Provided passage
************

View frustum culling optimization - Vectorize me

Last week I’ve posted some teaser code that will be transformed several times, each time yielding a faster one - “faster” in terms of “taking less cycles for the test case on SPU”. A lot of you probably looked at my admittedly lame excuse for, uhm, math library and want to ask – why the hell do you use scalar code? We’re going to address the problem in this issue. This is probably a no-brainer for most of my readers, but this is a good opportunity to introduce some important points about SPUs and introduce some actual vector code before diving further.

But first, we need some background information on SPUs. For the todays post, there is a single important thing to know about SPUs – they are vector processors. Unlike most common architectures (PowerPC, x86, etc.), SPUs have only one register set, which consists of 128-bit vectors. The current implementation has 128 of them, and each register is treated differently in different instructions (you have different instructions for adding two registers as if they contained 4 single precision floats or 16 8-bit integers). The important point is that, while you can compile a piece of scalar code for SPU, it’s going to use vector registers and vector instructions; the scalar values are assumed to reside in so called preferred slot – for our current needs, we only care about preferred slot for 32-bit scalars, which is the first one (index 0). Register components are numbered from least address in memory onwards, which is really refreshing after SSE little-endian madness.

************

(Text and item location entries)
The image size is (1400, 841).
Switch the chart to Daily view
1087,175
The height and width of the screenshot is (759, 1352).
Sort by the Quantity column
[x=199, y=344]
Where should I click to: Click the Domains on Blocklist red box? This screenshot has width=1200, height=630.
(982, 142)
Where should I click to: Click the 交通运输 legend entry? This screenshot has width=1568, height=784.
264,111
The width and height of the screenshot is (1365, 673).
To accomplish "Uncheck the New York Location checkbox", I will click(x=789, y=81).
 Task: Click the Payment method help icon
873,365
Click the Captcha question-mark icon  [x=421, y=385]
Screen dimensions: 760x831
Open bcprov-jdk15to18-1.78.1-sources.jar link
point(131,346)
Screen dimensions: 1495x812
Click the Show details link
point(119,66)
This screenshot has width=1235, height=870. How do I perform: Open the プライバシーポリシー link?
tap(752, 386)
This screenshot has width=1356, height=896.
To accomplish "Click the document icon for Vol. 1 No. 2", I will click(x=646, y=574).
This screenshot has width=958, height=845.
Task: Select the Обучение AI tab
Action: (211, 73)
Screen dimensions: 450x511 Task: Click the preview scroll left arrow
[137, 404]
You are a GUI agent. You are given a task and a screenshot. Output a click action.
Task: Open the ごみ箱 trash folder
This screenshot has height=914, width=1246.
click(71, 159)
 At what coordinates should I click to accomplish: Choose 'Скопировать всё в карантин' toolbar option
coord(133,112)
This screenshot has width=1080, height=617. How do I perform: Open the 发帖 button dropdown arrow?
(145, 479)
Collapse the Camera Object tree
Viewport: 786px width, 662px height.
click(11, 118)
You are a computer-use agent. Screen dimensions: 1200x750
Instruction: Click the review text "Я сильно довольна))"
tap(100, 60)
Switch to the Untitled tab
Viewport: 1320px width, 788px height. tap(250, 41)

************

Task list
1: Duplicate the view frustum culling post from "Last week I’ve" up to and including "before diving further.".
2: Go on with the post about vectorizing view frustum culling code for SPUs, starting after its final sentence.

Exercise answers
1:
Last week I’ve posted some teaser code that will be transformed several times, each time yielding a faster one - “faster” in terms of “taking less cycles for the test case on SPU”. A lot of you probably looked at my admittedly lame excuse for, uhm, math library and want to ask – why the hell do you use scalar code? We’re going to address the problem in this issue. This is probably a no-brainer for most of my readers, but this is a good opportunity to introduce some important points about SPUs and introduce some actual vector code before diving further.

2:
This actually goes slightly further – not only all registers are 16-byte, but all memory accesses (I’m obviously talking about local storage access here – though the same mostly applies to DMA; I’ll be probably discussing something DMA-related after VFC series ends) should be – you can only load/store a full register’s worth of data from/to 16b-aligned location. Of course, you can implement a workaround for scalar values – for loading, load the 16 byte chunk the value is in, and then shift it in the register so that it resides in preferred slot; for saving, load the destination 16 byte chunk, insert desired value in it via shifting/masking, and then store the whole chunk back. In fact, this is exactly what compiler does. Moreover, for our struct vector3_t, loading three components in registers will generate such load/shift code for every component, since compiler does not know the alignment (the whole vector could be in one 16 byte chunk, or it could be split in half between any two components).

In order to leverage available power, we have to use available vector instructions. SPUs have a custom instruction set, which is well documented. For now, it’s important to know that there is a fused multiply-add instruction, which computes a*b+c, and there is no dot product instruction (or floating-point horizontal sum, for that matter). In fact, on current generation of consoles, XBox360 is pretty unique in that it does have a dot product instruction.

So, our code is bad because we have lots of scalar memory accesses and lots of scalar operations, which are not using available processing power properly. Let’s change this!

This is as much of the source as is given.